FTU’s Bill Tang (inset second from left) led a delegation to push for faster development of Kai Tak’s transport connections, including more car parks on open land and new landing steps (photo: Facebook)
The Federation of Trade Unions (FTU), the party behind the recent attack on the Protection of Harbour Ordinance (PHO), invited government officials for a tour of Kai Tak Cruise Terminal yesterday to share their vision for development of the land, calling for expedited work on proposals for car parking and new pier access.
FTU’s Bill Tang Ka-piu, a former district councillor and lawmaker, says there’s plenty of open space in the area which could be used for car parking, and put forward a proposal to immediately create new car parking spaces from some “idle land”.
According to Tang, the area has become a popular “parent-child hotspot” lately and more car parking is needed to serve them.
And Tang says the government officials invited by FTU agreed, and confirmed that at least 120 temporary car parking spaces will be provided next year, close to the runway park. Development Bureau did not respond to questions on the car parking.

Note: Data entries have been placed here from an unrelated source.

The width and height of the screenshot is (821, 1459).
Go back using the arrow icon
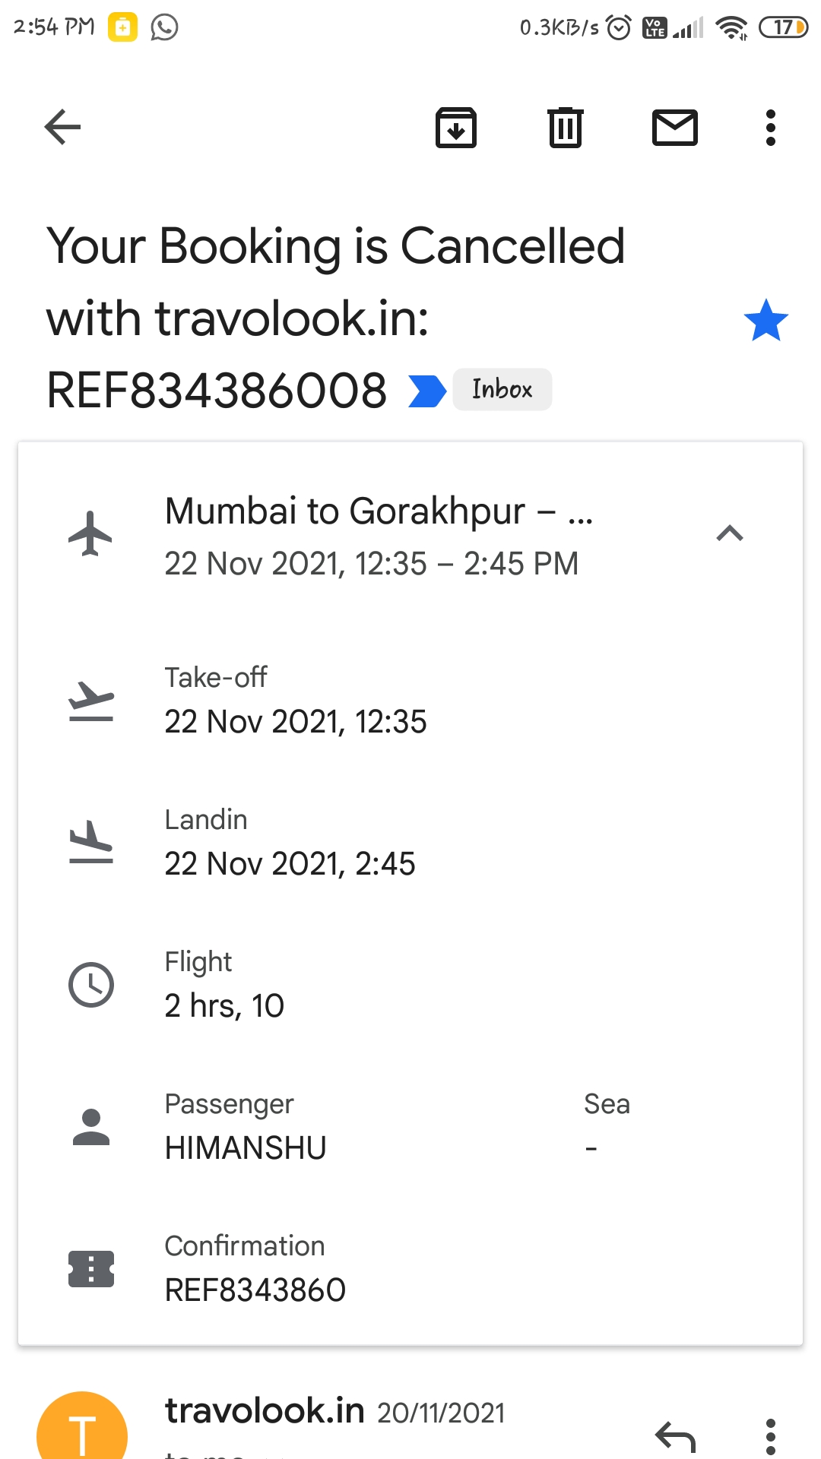(x=62, y=127)
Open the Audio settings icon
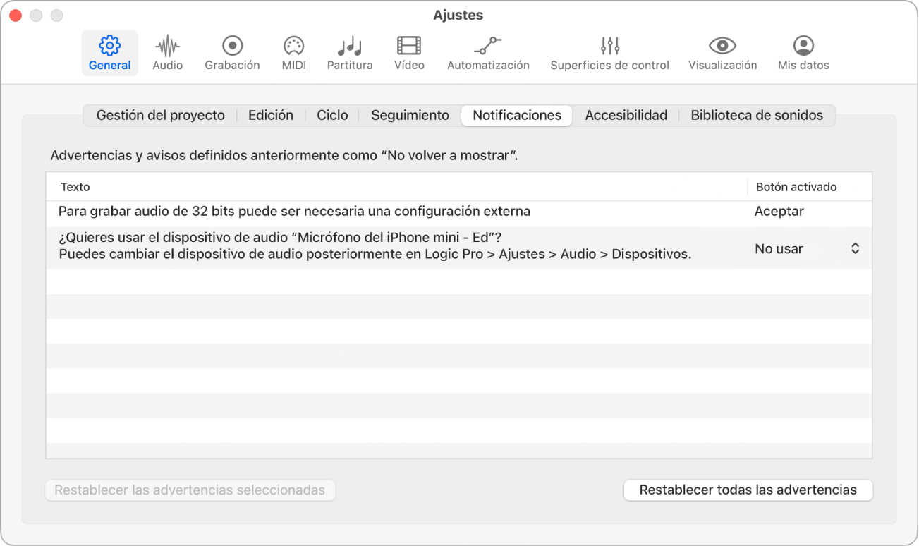 click(x=167, y=52)
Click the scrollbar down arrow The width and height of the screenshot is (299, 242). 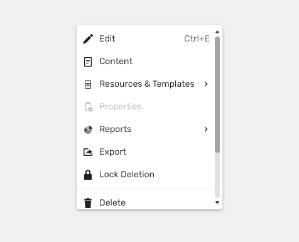[x=217, y=202]
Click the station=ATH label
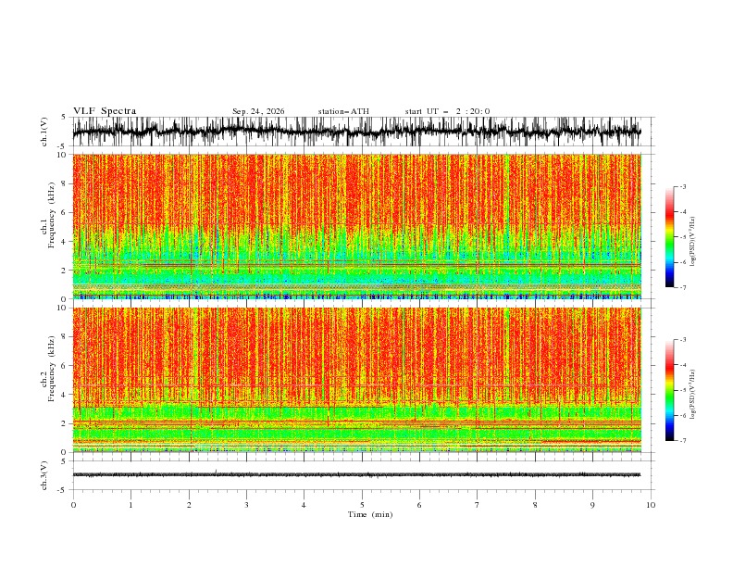 pyautogui.click(x=343, y=111)
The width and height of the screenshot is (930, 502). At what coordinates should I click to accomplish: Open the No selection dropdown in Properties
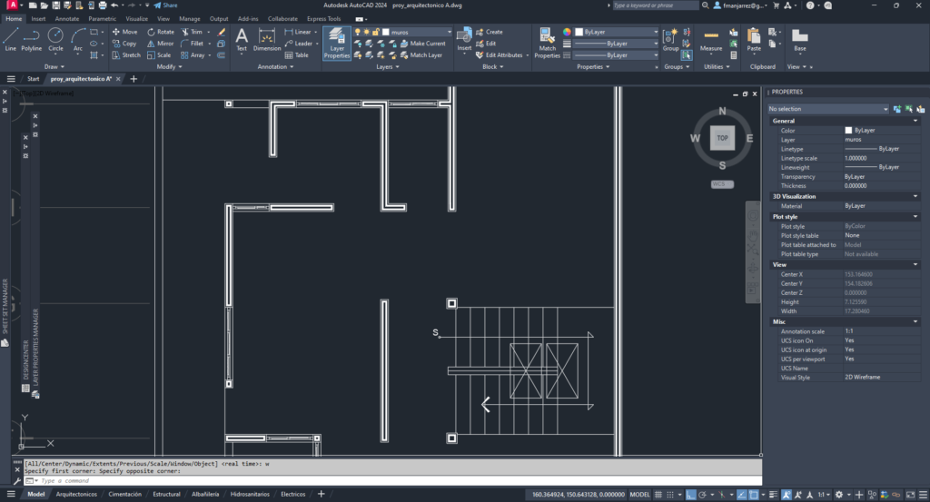[826, 109]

Although the tip of Runway Park is only a short hop from North Point, ferries must go a long way around through the typhoon shelter to reach existing piers.
FTU’s Tang says his group also proposed adding steps or small piers on the runway tip, to better improve water transport connections to Kai Tak and repeated earlier calls to amend the PHO “as soon as possible in line with our recommendations to allow optimization and activation of the Kai Tak runway”.
Earlier this month, a group of lawmakers, led by FTU’s Alice Mak Mei-kuen, had called for the PHO to be rewritten to allow development of Victoria Harbour outside of the central harbour area. Campaigners said the motion, widely supported by lawmakers, was “one-sided” with “factual mistakes and grave misstatements of the law”.